Global FinTech investment is beginning to stabilise following a prolonged period of contraction, according to new analysis from Innovate Finance.
In the first six months of 2025, investment around the world reached $24 billion across 2,597 deals, representing a six per cent increase on the second half of 2024.
The United Arab Emirates (UAE) overtook the UK in second place for FinTech investment for the first time.
While the UK remains number one in Europe, a $2 billion investment into crypto exchange Binance from state-backed, Abu Dhabi-based MGX knocked it out of second place in the global rankings.
Overall the UAE invested $2.2 billion in the second half of 2025.
During the same six-month period, the UK invested $1.5 billion across 240 deals, ahead of France and Germany combined.

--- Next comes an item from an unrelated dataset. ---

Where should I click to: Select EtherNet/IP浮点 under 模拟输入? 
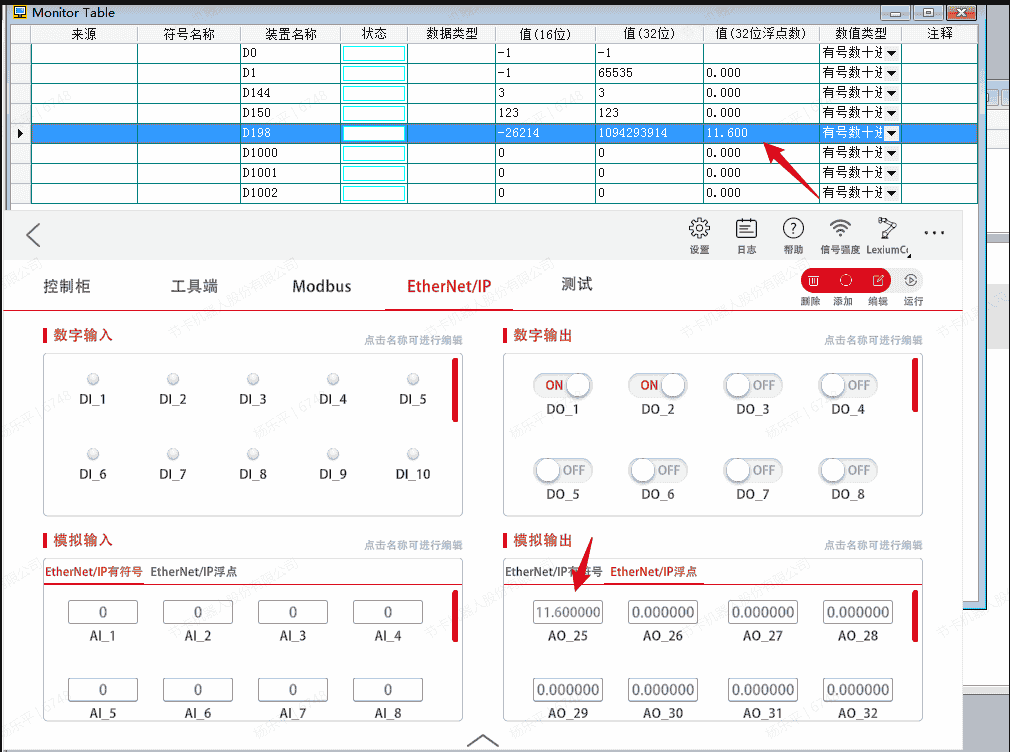click(x=193, y=572)
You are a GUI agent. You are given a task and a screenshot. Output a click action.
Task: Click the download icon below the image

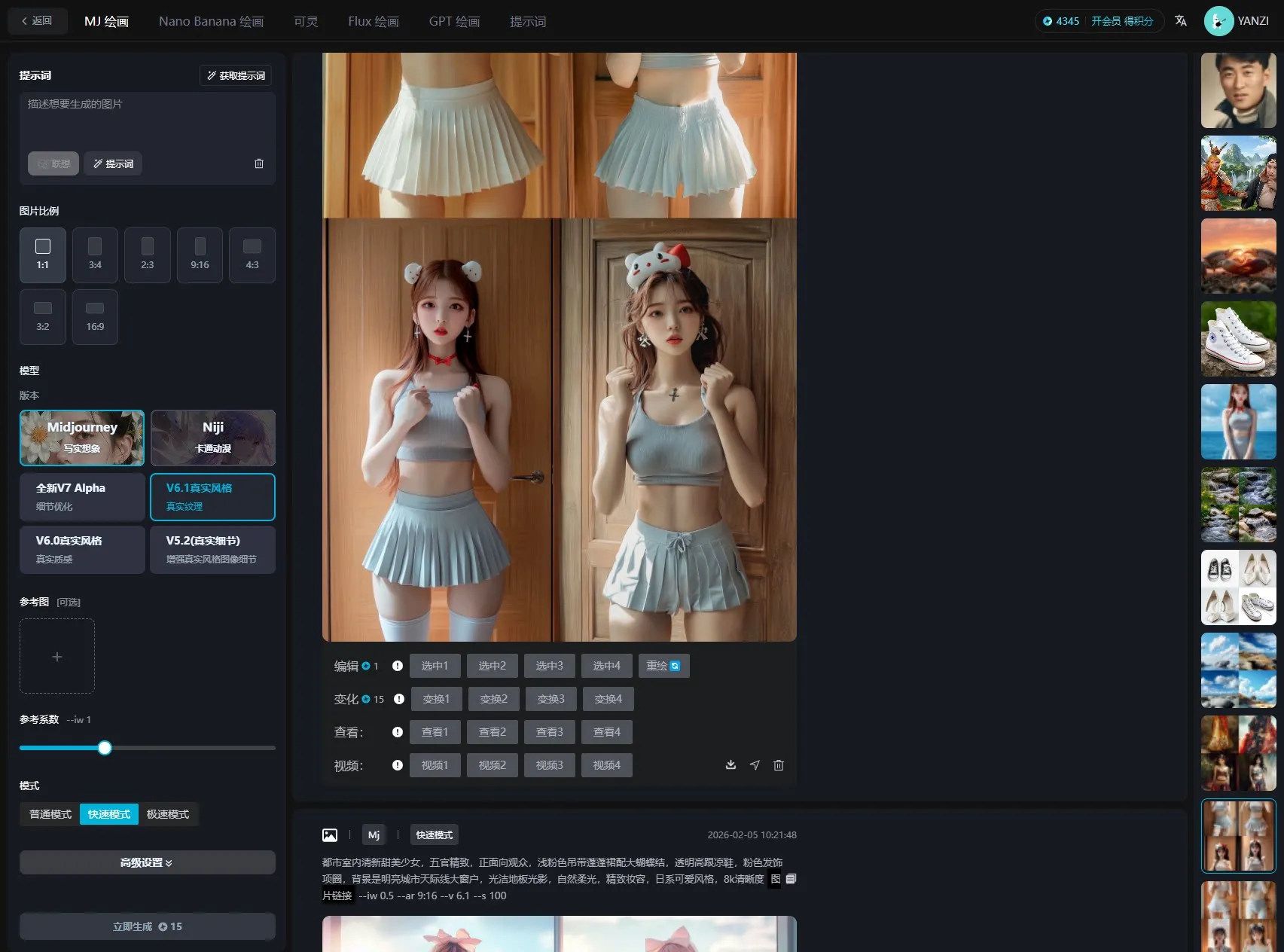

But global competition is mounting, with India ($1.4 billion) and Singapore ($789 million) catching up with the UK market.
The US remains the biggest investor in FinTech around the world, with $11.5 billion raised across 1,082 deals so far this year.
Innovate Finance said that despite funding challenges, UK FinTech companies continue to outperform on core business metrics.
New analysis in the organisation's report shows that 11 of the UK’s most profitable FinTechs – Allica Bank, Atom, Funding Circle, Iwoca, Monzo, OakNorth, Revolut, Starling, Tandem, Wise and Zopa – generated a combined $3.3 billion in profits before tax in 2024, $848 million in tax charge, and employ over 26,000 people.
"Despite the broader market adjustment, it is encouraging to see signs of stabilisation and resilience, in the UK and across Europe," said Janine Hirt, chief executive, Innovate Finance. "The UK FinTech sector has proven its value."
She added that to retain the UK's global lead, it needs to continue working with industry, government and regulators to improve access to growth capital and innovation.
Her comments come after the UK financial services industry recently welcomed a set of reforms announced by the chancellor designed to "rewire the financial system" and boost investment in Britain.
During her Mansion House speech last week, which took place in Leeds, Rachel Reeves said that the reforms would remove barriers to attracting investment in the sector by reintroducing informed risk-taking into the system following the 2008 financial crash, cutting unnecessary red tape, driving more finance into public markets, and actively helping international companies to set up in the UK.
Speaking at the time, Richard Davies, chief executive of Allica Bank said: “The Leeds Reforms set out a clear and confident vision for how the UK’s financial system can better support growth, innovation, and investment across the economy. As a bank dedicated to established businesses, the reforms also help unlock much-needed capital investment for the vital SME sector – the UK’s real economy."
He added that ensuring a balanced, competitive environment for these businesses and the UK’s financial system as a whole is "vital to securing growth", adding that the digital bank is pleased with the steps taken by the chancellor.